To test the effect of 6-OAP on STAT3 transcriptional activity, A549 cells were transfected with the reporter plasmid pAPRE-luciferase (containing STAT3-specific binding element APRE ) and treated with 6-OAP for 24 hours, and luciferase reporter assays were performed. We found that 6-OAP at 7.5 μM suppressed the luciferase activity of up to 85% (Figure 3E). Moreover, while IL-6 (10 ng/ml) significantly increased STAT3 transcriptional activity, 6-OAP antagonized this effect (Figure 3F).
Transcriptional suppression of STAT3 target gene Skp2
A previous study demonstrated that Skp2 is a target of STAT3 , and our previous work showed that Skp2 is dissociated from Skp1 and underwent proteolysis in lung cancer cells treated with 6-OAP . We tested the effect of 6-OAP on Skp2 expression at mRNA level, and reported that in A549 and H1975 cells 6-OAP at 7.5 μM significantly inhibited Skp2 expression in a time-dependent manner (Figure 4A). In A549 cells, IL-6 (10 ng/ml) up-regulated pSTAT3 whereas 6-OAP suppressed this up-regulation at both protein and mRNA levels (Figure 4B). We found that IL-6 also induced upregulation of Skp2, which was suppressed by 6-OAP (Figure 4B). In 293T cells transfected with pGL3-Skp2 reporter plasmid, 6-OAP inhibited Skp2 luciferase activity; exogenous STAT3 significantly increased Skp2 luciferase activity, whereas 6-OAP antagonized this phenomenon (Figure 4C). In a chromatin immunoprecipitation (ChIP) assay using an anti-STAT3 antibody, we showed that Skp2 was enriched by STAT3 in A549 cells, whereas 6-OAP repressed STAT3-Skp2 binding affinity (Figure 4D). We further showed that in cells transfected with siNC, treatment with 6-OAP at 7.5 μM for 24 hours induced downregulation of Skp2, whereas silencing of STAT3 by siRNA enhanced 6-OAP-caused downregulation of Skp2 at both protein (Figure 4E) and mRNA (Figure 4F) levels.

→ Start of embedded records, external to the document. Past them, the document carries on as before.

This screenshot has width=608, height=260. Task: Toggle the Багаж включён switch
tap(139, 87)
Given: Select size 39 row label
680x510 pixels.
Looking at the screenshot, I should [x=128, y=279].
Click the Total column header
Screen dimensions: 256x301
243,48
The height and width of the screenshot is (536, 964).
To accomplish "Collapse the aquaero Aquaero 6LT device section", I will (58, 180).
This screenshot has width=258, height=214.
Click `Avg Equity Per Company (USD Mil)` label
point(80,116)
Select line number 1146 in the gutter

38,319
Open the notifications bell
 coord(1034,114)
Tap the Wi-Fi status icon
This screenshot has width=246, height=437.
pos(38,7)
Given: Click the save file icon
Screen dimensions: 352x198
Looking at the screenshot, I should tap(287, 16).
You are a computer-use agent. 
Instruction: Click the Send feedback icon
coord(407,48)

Figure 4: Inhibition of STAT3 mediates 6-OAP-induced suppression of Skp2 transcription. A. A549 and H1975 cells were treated with 6-OAP at 7.5 μM for indicated time points, lysed, and the expression of Skp2 was detected by real-time RT-PCR. B. A549 cells were serum starved, pretreated with 6-OAP at 7.5 μM for 3 hours (then washed out the drug), followed by stimulation with IL-6 at 10 – 30 ng/ml for 1 hour. The cells were lysed, and Skp2 expression was examined by Western blot (left) and real-time RT-PCR (right). *, P<0.05. C. Luciferase assays using 293T cells expressing Flag-STAT3 and/or pGL3-Skp2 reporter and pRL-TK (as an internal control), with or without 6-OAP treatment (7.5 μM for 24 hours). D. A549 cells were treated with 6-OAP for 24 hours, lysed, and chromatin immunoprecipitation (ChIP) assay was performed using an anti-STAT3 antibody and Skp2 expression was detected by RT-PCR. E, F. A549 cells were transfected with siNC or siSTAT3 for 24 hours, and treated with or without 6-OAP (at 7.5 μM for 24 hours). The cells were lysed and the expression of Skp2 was tested by Western blot (E) and real-time RT-PCR (F). *, P<0.05; **, P<0.01; ***, P<0.001.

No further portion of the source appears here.